Dataset entries
##########

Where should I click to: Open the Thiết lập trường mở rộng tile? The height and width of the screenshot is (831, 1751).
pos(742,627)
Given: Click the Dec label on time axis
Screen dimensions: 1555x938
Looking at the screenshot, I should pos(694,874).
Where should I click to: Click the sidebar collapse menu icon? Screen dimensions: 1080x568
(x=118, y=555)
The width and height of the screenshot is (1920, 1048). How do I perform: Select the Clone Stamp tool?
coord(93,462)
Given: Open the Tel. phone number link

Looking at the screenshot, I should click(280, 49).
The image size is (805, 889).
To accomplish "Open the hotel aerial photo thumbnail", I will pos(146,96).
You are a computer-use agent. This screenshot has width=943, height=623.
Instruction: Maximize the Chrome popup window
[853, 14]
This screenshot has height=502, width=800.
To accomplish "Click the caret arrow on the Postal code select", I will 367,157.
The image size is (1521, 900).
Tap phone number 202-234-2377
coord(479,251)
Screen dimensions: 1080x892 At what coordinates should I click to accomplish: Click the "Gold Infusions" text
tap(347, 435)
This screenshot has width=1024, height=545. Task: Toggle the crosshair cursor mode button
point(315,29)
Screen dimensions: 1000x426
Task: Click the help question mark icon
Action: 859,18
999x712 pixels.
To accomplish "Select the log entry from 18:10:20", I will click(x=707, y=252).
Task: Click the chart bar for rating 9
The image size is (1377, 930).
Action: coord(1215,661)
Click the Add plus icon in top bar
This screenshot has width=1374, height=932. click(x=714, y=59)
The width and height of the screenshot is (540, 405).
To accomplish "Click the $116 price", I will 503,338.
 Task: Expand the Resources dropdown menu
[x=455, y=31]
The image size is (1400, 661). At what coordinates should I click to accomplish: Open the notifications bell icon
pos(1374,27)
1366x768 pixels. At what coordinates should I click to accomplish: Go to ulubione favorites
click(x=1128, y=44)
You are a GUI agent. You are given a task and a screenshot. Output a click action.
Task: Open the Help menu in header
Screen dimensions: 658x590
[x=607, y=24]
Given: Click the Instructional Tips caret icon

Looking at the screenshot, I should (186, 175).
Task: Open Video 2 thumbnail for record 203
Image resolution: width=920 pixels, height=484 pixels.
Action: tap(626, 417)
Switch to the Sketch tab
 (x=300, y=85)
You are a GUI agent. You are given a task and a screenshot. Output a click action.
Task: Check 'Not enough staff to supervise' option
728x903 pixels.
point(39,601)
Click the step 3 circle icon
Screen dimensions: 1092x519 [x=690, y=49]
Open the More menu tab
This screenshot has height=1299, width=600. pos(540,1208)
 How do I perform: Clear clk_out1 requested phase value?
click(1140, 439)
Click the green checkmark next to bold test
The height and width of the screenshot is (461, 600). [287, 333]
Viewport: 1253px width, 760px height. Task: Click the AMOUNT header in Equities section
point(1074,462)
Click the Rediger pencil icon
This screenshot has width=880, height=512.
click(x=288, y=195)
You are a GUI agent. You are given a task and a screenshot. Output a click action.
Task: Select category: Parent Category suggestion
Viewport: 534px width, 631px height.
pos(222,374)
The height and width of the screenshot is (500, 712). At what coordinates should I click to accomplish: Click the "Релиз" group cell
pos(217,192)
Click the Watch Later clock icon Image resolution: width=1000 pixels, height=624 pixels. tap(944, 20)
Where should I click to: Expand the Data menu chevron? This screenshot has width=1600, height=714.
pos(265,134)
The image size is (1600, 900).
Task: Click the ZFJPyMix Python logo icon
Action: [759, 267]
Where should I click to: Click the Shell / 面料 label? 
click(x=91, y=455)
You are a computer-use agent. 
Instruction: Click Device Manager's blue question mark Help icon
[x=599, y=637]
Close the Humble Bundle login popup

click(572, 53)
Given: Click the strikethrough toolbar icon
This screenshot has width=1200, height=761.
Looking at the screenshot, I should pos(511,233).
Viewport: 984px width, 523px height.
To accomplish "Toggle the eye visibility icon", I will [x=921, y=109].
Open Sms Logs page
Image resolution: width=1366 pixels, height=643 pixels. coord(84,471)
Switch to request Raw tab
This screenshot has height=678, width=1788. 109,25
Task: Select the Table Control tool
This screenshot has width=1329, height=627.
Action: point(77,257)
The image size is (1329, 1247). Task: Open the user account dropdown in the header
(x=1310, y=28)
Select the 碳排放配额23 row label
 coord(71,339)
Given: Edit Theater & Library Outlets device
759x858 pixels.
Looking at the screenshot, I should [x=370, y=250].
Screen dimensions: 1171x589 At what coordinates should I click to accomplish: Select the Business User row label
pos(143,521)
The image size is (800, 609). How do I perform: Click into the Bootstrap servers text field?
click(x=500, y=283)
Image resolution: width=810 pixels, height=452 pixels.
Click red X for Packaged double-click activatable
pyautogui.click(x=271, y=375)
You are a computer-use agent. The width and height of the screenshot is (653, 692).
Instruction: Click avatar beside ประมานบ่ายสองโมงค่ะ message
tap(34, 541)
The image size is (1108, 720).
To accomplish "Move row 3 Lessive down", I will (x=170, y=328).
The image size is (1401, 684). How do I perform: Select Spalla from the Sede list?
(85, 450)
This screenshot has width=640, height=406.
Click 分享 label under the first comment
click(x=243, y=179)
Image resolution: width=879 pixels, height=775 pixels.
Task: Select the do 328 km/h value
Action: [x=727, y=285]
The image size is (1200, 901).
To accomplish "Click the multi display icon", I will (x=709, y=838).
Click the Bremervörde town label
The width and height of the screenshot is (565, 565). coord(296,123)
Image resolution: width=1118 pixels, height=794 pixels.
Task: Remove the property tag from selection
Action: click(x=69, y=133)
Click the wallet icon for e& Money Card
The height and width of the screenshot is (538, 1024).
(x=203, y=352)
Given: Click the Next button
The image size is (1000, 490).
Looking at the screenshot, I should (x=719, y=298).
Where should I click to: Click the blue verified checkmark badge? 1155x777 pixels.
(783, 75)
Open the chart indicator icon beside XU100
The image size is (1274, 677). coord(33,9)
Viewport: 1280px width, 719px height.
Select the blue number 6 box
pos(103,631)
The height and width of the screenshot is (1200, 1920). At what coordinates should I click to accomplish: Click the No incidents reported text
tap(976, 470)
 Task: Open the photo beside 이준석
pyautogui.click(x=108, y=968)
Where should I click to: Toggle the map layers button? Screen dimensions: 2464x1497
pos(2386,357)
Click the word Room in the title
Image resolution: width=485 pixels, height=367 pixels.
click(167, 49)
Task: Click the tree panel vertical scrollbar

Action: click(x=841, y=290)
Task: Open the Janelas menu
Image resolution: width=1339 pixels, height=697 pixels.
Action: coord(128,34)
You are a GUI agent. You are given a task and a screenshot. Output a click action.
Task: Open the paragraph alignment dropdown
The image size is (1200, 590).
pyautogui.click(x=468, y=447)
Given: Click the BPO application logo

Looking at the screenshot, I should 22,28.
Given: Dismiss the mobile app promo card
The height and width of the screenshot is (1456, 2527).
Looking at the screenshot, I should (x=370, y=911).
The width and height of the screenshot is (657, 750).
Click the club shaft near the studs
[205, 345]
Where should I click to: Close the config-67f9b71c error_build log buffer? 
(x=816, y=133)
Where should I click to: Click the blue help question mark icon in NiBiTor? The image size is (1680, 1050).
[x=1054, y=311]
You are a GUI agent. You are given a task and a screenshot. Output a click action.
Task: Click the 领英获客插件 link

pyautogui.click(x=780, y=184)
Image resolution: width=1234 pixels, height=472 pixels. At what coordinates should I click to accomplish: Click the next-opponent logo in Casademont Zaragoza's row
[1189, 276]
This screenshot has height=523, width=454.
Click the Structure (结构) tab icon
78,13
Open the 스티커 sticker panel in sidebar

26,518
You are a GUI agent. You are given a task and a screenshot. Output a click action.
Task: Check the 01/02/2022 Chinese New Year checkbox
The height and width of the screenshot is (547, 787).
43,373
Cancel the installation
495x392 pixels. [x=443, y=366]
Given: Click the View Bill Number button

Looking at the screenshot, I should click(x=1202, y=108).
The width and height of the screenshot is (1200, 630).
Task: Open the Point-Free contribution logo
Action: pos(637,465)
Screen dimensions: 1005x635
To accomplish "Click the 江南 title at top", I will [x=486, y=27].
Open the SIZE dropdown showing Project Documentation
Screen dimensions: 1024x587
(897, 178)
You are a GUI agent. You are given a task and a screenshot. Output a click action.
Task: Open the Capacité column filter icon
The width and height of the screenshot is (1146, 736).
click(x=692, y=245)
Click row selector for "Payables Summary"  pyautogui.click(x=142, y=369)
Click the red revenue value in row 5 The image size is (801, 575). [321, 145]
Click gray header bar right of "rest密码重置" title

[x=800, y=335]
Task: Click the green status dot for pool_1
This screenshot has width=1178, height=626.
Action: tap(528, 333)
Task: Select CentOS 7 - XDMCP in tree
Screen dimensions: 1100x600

##########

**Aim of the task**
Look through the entries above and quote exactly the lines from the line with "Select the 碳排放配额23 row label" to the line with "You are a computer-use agent. The", counting both of those lines.

**Solution to this task**
Select the 碳排放配额23 row label
 coord(71,339)
Given: Edit Theater & Library Outlets device
759x858 pixels.
Looking at the screenshot, I should [x=370, y=250].
Screen dimensions: 1171x589 At what coordinates should I click to accomplish: Select the Business User row label
pos(143,521)
The image size is (800, 609). How do I perform: Click into the Bootstrap servers text field?
click(x=500, y=283)
Image resolution: width=810 pixels, height=452 pixels.
Click red X for Packaged double-click activatable
pyautogui.click(x=271, y=375)
You are a computer-use agent. The width and height of the screenshot is (653, 692).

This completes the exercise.